HOW NEW APPROACHES TO USER VERIFICATION CAN HELP BANKS TACKLE THE ISSUE OF FRIENDLY ACCOUNT TAKEOVER

By Richard da Silva, VP EMEA at Revelock

 

Banks and other financial institutions are battling hard behind the scenes every day to ensure online fraud attacks are detected and prevented efficiently and effectively. This has become an endless game of cat-and-mouse, with fraud analysts struggling to keep up with what is now a massively lucrative industry populated by increasingly sophisticated bad actors. Meanwhile, financial organisations often err on the side of convenience over security, so as not to add friction to customer journeys.

The complex issue of accurately detecting and responding to one type of ‘account takeover’ in particular – namely friendly account takeover – encapsulates the difficulties of balancing a comprehensive fraud defence with a seamless customer experience.

 

What is friendly account takeover?

Friendly account takeover refers to a circumstance in which a friend or family member helps the account holder with their online banking. It’s important to note that this is different from a generally used term, ‘friendly fraud’, through this distinction: although technically the friendly account takeover is not the legitimate customer, their actions in taking over the account involve no malice. This can be tricky for financial institutions to navigate, because in their perpetual search for ways in which to offer a frictionless user experience, banks don’t want to impose unnecessary restrictions on those friends or family members who have no intention of stealing money and committing fraud.

Instances of this type of harmless account takeover spiked during the pandemic due to the increase in online banking use, especially among users who were inexperienced in using digital services previously. Unfortunately, this influx of new online users is one of the very trends that enticed fraudsters to increase their criminal activities even further during the crisis; in the first half of 2020, complaints of fraud in relation to digital transactions increased by 59%. A rise in friendly account takeover among legitimate users and their friends and family, as well as an increase in malicious attacks means banks were caught between a rock and a hard place in terms of trying to make a distinction between the two in order to both mitigate fraud as well as to maintain a frictionless experience for legitimate customers.

 

Richard da Silva

The issue with traditional fraud prevention solutions

Implementing an online fraud solution is the most accurate way in which to determine whether a user is who they say they are and whether they are being manipulated or impersonated throughout their online session. However, this typically won’t solve the problem here. Financial institutions will be able to establish that the user is not the person with their name on the account, without determining whether the impersonator is a bad actor or a helpful family member. One way to solve this may be triggering stepped up authentication for any user who is not who they say they are, but not only does this add friction for those users who are not attempting to commit fraud, simultaneously it risks letting perpetrators of phishing, remote access trojan (RAT) or other types of attack as well as of friendly fraud slip through the net, leading to fraud losses.

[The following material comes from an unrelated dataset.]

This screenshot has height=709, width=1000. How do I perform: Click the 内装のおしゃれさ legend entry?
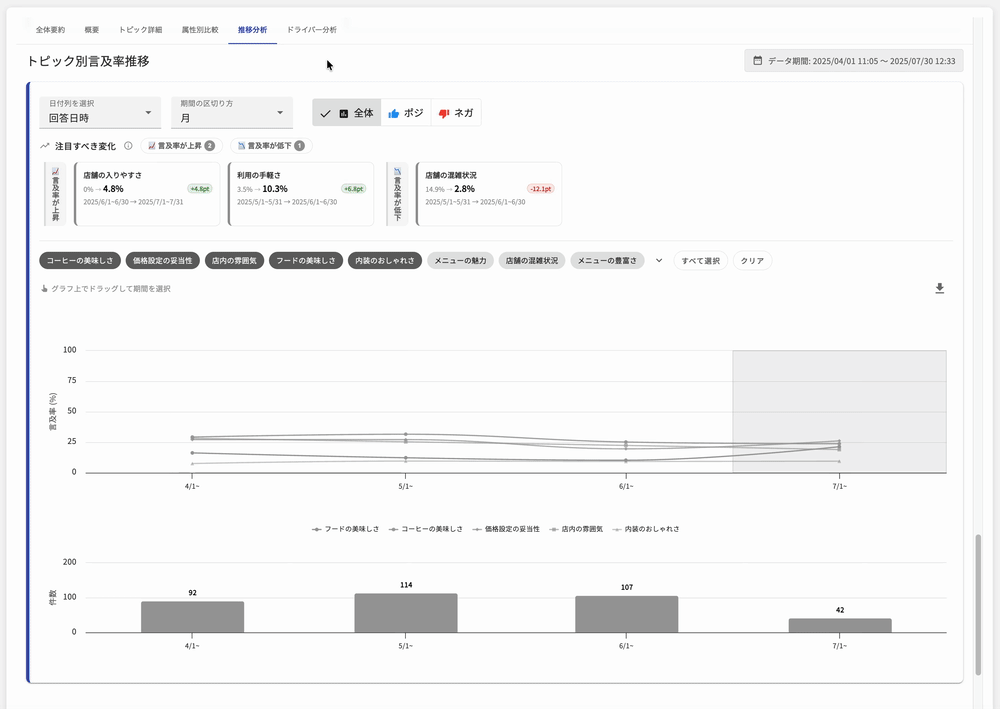pyautogui.click(x=646, y=529)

What’s more, traditional fraud prevention methods involving behavioural biometrics most often leverage a profiling technique that compares individual user behaviour to that of groups of bad actors, an approach that inevitably leads to false positives. An increase in alerts produced by detecting friendly account takeover and false positives is also bad news for fraud teams, as it means they will have less time to focus on legitimate threats, as well as other high-value tasks such as identifying mule accounts and tracking down ‘mule-herders’.

 

A new approach to tackling friendly account takeover

Fortunately, a new approach to behavioural biometrics-based fraud prevention can help remediate this tricky issue. Part of this approach involves profiling users in a slightly different but crucial way. Instead of comparing them to bad actors, behavioural biometric analysis can be used to constantly analyse every user’s unique behaviour, such as the speed and pressure with which they type on their device. The data from this analysis can then be used to create a unique digital ID for each online customer, called “BionicID”. This allows fraud analysts to compare every individual user’s current behaviour to their own past behaviours instead of clusters of ‘bad’ users, and from this detect any anomalous behaviour as potential fraud. This analysis can also be used to attribute a ‘risk’ assessment to each alert, which will help fraud teams quickly decide on the most appropriate response.

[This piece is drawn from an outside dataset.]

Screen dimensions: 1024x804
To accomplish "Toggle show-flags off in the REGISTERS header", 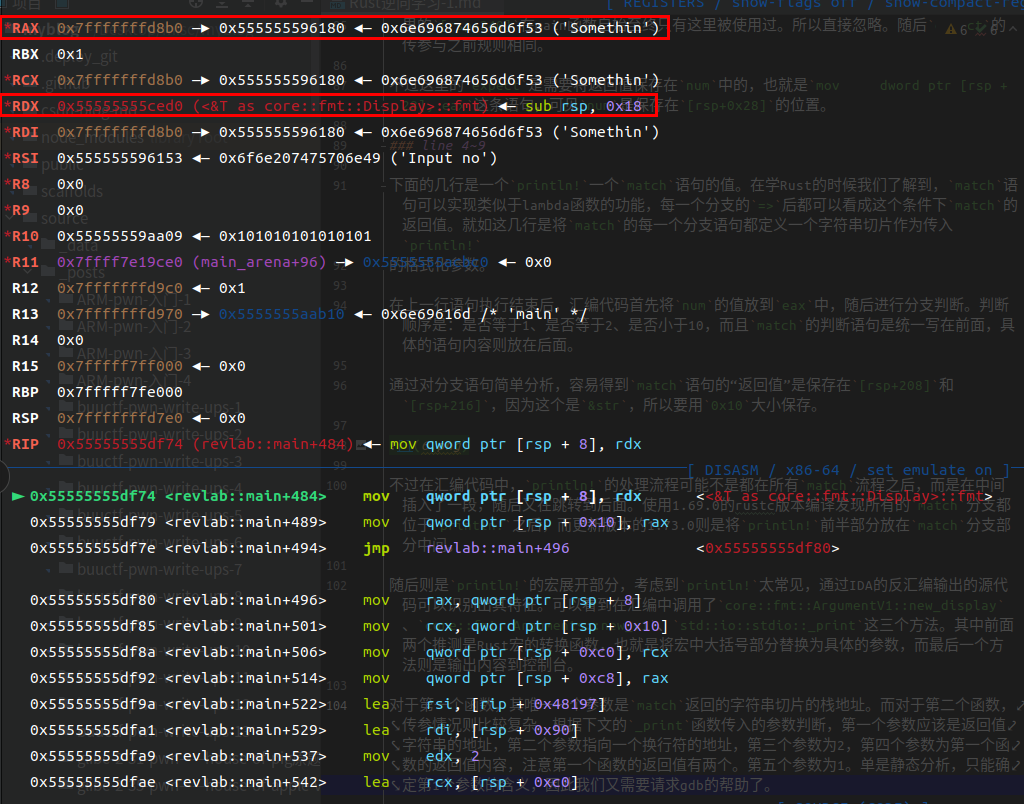I will pos(782,4).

In short, whilst the traditional profiling method asks users “Are you a bad actor?”, this new approach instead asks “Are you really you?”. Employing this more granular method of profiling means the introduction of an automated detection and response process can then effectively filter out circumstances of friendly account takeover. Using ‘active defence’ technology, institutions can configure automated alerts and responses to threats based on their risk-level, as provided by the continuous behavioural biometric analysis of each user.  In order to effectively tackle friendly account takeover, fraud analysts can configure this automated system to treat anomalous behaviour detected when friends or family are helping account owners as low risk. An automated response for this could then be set accordingly.

Additionally, a solution involving artificial intelligence and deep learning capabilities will recognise the usual operations of the account to an extremely high degree of accuracy; if someone is helping their grandfather access his online banking services regularly, the bank will remember this as benign behaviour and will not trigger any stepped-up authentication.

Using this combined approach of an automated process based on behavioural biometrics and assessed risk ensures that financial institutions need not take any unnecessary action while still protecting customers. At the same time, it does not allow actual fraud to slip through the net, as all activity is still detected, alerted, and responded to depending on fraud analysts’ configurations.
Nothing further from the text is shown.